Companies are too slow to report data breaches, finds report
The number of days between a company discovering a data breach and disclosing it to stakeholders is decreasing but is still too high to comply with the requirements of the GDPR, a new report finds.
According to an analysis carried out by Risk Based Security, the average time it takes for a business to report a data or security breach is still 37.9 days.
The latest instalment of the firm’s “Data breach quick view report”, which covers the first quarter of 2018, did point out that this figure is down from 42.7 days in 2017, 68.9 days in 2016 and 82.6 days in 2015.
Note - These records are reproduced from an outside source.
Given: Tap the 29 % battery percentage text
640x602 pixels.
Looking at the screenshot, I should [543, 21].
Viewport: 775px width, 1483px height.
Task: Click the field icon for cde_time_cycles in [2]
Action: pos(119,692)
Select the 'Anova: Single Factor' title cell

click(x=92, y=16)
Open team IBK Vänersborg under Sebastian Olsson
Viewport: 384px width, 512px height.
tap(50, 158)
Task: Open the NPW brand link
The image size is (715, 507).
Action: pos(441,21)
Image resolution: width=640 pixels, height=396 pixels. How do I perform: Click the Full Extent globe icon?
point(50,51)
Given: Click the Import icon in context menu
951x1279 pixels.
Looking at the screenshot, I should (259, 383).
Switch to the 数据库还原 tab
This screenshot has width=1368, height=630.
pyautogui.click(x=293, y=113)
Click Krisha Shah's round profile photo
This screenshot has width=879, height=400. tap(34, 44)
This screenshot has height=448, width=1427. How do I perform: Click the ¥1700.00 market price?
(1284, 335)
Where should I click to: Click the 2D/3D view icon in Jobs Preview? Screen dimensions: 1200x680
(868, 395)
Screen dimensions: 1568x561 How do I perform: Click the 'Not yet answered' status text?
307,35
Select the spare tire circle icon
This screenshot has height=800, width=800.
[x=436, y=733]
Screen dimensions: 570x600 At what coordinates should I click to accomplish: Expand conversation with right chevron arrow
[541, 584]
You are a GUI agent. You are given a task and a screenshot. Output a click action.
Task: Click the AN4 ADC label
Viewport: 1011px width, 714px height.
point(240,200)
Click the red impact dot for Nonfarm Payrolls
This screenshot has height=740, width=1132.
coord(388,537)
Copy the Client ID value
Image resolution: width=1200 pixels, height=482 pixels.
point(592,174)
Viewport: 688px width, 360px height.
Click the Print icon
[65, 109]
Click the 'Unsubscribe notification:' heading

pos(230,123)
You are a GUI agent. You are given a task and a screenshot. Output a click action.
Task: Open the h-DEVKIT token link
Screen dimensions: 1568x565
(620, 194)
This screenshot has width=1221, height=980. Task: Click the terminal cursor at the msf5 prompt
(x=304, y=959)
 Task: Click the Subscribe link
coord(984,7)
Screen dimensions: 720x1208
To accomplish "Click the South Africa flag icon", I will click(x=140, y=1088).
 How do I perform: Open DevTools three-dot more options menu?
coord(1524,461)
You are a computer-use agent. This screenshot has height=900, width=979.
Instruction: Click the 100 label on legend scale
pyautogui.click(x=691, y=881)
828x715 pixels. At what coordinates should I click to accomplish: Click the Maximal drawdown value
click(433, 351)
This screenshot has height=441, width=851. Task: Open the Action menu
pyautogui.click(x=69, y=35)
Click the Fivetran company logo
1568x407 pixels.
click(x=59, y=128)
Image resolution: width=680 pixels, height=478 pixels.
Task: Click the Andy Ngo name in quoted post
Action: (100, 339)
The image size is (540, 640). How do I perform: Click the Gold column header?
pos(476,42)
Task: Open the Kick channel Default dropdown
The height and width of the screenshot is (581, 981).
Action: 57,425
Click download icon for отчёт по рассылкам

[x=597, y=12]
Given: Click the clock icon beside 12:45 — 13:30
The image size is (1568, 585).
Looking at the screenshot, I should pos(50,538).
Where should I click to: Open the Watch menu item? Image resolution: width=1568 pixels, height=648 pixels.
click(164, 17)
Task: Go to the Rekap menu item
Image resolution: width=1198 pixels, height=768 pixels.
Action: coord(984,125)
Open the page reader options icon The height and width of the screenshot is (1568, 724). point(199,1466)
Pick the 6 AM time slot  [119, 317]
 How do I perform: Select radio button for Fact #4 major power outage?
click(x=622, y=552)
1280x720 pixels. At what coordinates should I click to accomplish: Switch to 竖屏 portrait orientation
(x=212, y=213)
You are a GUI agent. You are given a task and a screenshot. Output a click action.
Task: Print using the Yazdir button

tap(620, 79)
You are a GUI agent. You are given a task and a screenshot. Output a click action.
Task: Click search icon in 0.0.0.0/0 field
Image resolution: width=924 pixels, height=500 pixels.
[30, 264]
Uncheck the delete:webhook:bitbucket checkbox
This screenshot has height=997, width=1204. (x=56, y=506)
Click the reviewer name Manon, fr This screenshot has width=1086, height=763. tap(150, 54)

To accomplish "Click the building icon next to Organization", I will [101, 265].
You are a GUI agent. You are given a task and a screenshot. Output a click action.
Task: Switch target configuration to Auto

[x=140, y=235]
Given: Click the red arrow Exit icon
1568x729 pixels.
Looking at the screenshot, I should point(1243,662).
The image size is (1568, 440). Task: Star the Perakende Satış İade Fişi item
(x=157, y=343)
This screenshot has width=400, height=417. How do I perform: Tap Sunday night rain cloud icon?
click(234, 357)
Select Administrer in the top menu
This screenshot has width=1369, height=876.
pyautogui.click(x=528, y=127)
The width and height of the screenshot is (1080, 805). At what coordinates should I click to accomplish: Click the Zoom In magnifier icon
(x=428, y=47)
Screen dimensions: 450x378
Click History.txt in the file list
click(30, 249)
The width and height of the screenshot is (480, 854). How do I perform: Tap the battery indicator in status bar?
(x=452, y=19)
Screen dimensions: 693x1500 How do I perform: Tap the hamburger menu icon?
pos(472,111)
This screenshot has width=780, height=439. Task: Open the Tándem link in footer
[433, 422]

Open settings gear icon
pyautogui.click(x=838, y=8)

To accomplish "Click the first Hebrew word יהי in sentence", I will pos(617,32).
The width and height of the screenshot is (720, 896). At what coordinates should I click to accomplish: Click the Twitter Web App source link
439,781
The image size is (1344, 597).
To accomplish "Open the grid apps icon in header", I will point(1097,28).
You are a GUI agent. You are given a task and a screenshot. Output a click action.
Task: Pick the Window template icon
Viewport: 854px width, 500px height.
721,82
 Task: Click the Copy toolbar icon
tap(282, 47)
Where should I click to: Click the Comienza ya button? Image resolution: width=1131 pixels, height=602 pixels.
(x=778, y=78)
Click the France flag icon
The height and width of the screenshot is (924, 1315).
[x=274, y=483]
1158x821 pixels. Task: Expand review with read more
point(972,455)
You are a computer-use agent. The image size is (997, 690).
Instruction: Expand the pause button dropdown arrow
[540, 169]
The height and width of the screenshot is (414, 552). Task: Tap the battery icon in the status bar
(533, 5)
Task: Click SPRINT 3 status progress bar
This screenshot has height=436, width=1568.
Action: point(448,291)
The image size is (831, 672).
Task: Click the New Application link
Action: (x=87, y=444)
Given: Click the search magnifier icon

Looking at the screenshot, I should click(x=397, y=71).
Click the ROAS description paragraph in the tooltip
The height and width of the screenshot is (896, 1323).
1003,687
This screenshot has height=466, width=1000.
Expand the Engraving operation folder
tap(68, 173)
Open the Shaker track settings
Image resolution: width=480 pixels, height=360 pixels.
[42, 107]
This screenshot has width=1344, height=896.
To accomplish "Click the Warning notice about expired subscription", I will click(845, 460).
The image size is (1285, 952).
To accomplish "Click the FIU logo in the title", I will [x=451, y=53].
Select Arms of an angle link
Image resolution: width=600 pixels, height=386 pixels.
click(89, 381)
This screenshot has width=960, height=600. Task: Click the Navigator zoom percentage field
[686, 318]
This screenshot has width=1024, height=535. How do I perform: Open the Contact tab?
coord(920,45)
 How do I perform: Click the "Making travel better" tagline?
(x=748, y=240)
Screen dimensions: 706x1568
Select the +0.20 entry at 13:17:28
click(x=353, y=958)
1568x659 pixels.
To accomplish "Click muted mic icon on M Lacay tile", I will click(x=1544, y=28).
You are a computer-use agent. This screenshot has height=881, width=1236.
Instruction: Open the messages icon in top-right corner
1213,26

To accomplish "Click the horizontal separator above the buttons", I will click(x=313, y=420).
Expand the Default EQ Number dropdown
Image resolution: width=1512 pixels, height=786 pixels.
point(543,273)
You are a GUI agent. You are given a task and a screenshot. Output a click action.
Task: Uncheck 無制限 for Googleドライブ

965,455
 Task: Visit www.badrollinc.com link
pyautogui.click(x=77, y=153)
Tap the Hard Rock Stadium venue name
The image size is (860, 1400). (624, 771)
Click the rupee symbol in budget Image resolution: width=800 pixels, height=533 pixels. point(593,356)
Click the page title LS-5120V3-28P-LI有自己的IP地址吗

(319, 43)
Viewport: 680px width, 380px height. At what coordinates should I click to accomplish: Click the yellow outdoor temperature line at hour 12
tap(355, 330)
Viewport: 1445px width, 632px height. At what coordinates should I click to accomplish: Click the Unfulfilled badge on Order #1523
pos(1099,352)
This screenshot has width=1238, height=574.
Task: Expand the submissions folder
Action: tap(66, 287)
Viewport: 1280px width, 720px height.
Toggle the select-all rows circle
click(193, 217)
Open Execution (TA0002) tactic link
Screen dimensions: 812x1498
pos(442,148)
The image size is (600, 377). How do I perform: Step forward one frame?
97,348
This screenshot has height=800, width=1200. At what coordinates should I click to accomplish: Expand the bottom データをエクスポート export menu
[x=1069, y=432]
The firm’s executive vice-president Inga Goddijn says that the data makes for stark reading considering Article 33 of the GDPR, the so-called “72 hour notification” rule, which requires organisations to very quickly report on any breaches.
Goddijn adds that though it is “encouraging” that the time taken to report is gradually decreasing each year, the current numbers show that there is a lot still to be done to meet GDPR’s obligations.
The 72-hour deadline required by the regulation is not even the most stringent, with some rules facing financial services firms requiring any data breaches to be reported as quickly as an hour after the event.
Risk Based Security’s data also shows that the number of breaches reported by organisations in the same period fell to 686, compared to 1,444 problems reported in the year prior.
Goddijn says that the most likely cause of this dip is not improved security practices, but rather a changed focus for cyber criminals, who are increasingly turning to more lucrative tactics like illegal mining for cryptocurrencies.
She added: “While there is no direct data linking the rise of cryptominers to a reduction in data breach activity, there are tantalising bits of evidence that lead us to believe there is some level of relationship at play here.”